Tory Richardson, A.A.A.E., CEO of the Gerald R. Ford International Airport, is AAAE's Chair for 2019–20. The association's membership elected Richardson and other members of the Executive Committee and Board of Directors during the 91st Annual AAAE Annual Conference in Boston, Massachusetts.

==Professional Development==
AAAE offers several accreditations and certifications, including; Accredited Airport Executive (A.A.E.); Certified Member (C.M.); Airport Certified Employee (ACE); Airport Security Coordinator Certification; and Airport Rescue Fire Fighter (ARFF). The program is open to Affiliate members of AAAE and IAAE.

Until the early 2000s, the A.A.E. designation process required that the candidate have at least one year of experience in some aspect of airport management at a civilian public-use airport (military aviation experience was excluded) in order to commence the accreditation program.

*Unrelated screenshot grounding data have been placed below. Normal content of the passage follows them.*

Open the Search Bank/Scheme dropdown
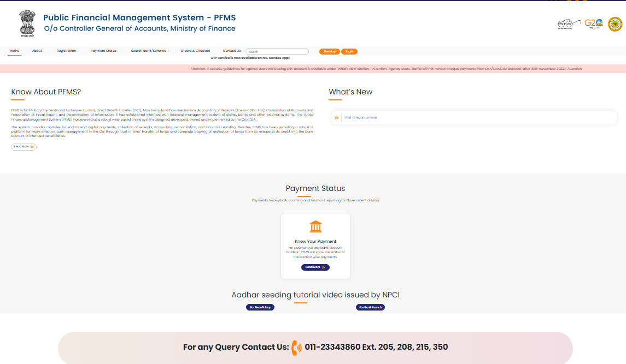The image size is (626, 364). coord(149,51)
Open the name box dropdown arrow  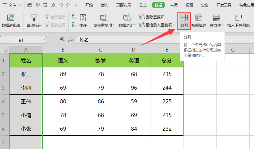[x=45, y=40]
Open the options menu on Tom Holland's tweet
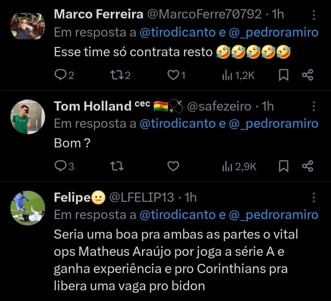331x301 pixels. pyautogui.click(x=314, y=107)
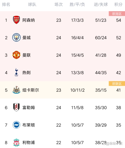The width and height of the screenshot is (125, 148).
Task: Open team name 阿森纳
Action: [29, 20]
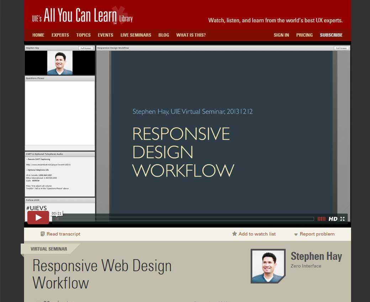Viewport: 370px width, 302px height.
Task: Open Stephen Hay's name link
Action: tap(316, 256)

At that time, the three-step accreditation process consisted of a proctored, 180-question, multiple-choice closed book written examination; the research and writing of a postgraduate quality management research paper, regardless of whether or not the candidate held an advanced degree; and a final oral interview of three to four hours duration with a panel of no fewer than three A.A.E.s. In addition, the candidate had to have (1) accumulated no less than three years of cumulative experience in civilian airport management prior to designation as an A.A.E., and (2) completed the accreditation program in three (3) years or less from time of commencement or administrative penalties by AAAE would result.

Today, candidates in the A.A.E. program obtain the designation by completing a streamlined three-step process - (1) a 180-question, multiple-choice examination; (2) a management research paper, case study, proctored essay examination, or proof of an advanced degree; and (3) a final interview with a panel of A.A.E.s. The three year time limit from program start to completion has also been eliminated.

In addition to the revised requirements, the program may be completed in any order, but the final interview must be the final step.